Myron Tanenbaum, M.D., R 85
How I wrote the classic article on Familial Temporal Arteritis
In late December 1985, the 23rd to be exact, of my senior year of residency @ BPEI, my 1st Year Resident (the late) Dr. Jack Tenzel called me into triage to evaluate an elderly woman with headaches and acute loss of vision in each eye. I carefully explained to this patient that she would be admitted, treated with intravenous steroids, and that plans would be made for a “biopsy” because she likely had a condition called “temporal arteritis”.
This distressed but alert 80 year old woman then said “temporal arteritis? 13 years ago my sister went blind from temporal arteritis!” A family history of temporal arteritis? Could it be?
Two days later, I performed a left temporal artery biopsy — florid “positive” for giant-cell arteritis. Despite “stat” I.V. treatment with steroids, the patient made modest improvement only in her vision. I did, however, track-down her sister’s full medical records, including the pathology slides from Jackson Memorial Hospital demonstrating “positive” temporal arteritis.
Wow, I could hardly believe it! This indeed was familial temporal arteritis!
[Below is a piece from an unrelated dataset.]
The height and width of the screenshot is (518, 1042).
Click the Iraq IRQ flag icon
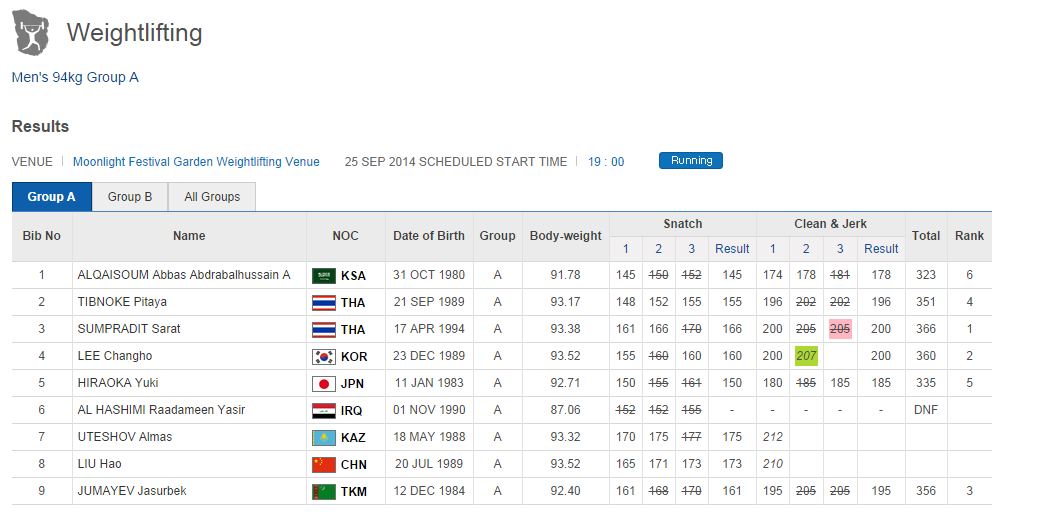point(323,411)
I quickly went to the office of Dr. J. Lawton Smith … the founding editor of the Journal of Clinical Neuro-ophthalmology — I said: “Dr. Smith, I have this incredible (future Case Report for your Journal) case of 2 sisters who each had temporal arteritis.”
Dr. Smith: “Well, I don’t know ….”
I said: “But Dr. Smith, after confirming the diagnosis in our patient, I went to Jackson Memorial Hospital Pathology Labs and got the original pathology slides of her sister”
Dr. Smith: “Well, there’s been a few reports of this kind of thing ….”
I said: “But I have biopsy-positive proof of temporal arteritis in these 2 sisters”
Dr. Smith: “Well, sometimes these things can just be coincidence you know ….”
Me, pleading: “But Dr. Smith, I came in special on Saturday December 25th just to do this temporal artery biopsy, and ….”
Dr. Smith (eyes widening!): “You did this temporal artery biopsy on Christmas Day??”
Dr. Smith: “Dockie, … you gotta write that up!!”
And that’s the absolutely true story of how I wrote the classic article on Familial Temporal Arteritis.
M. Tanenbaum, and J. Tenzel: Familial Temporal Arteritis. J. Clinical Neuro-ophtahlmol. 5: 244-248, 1985.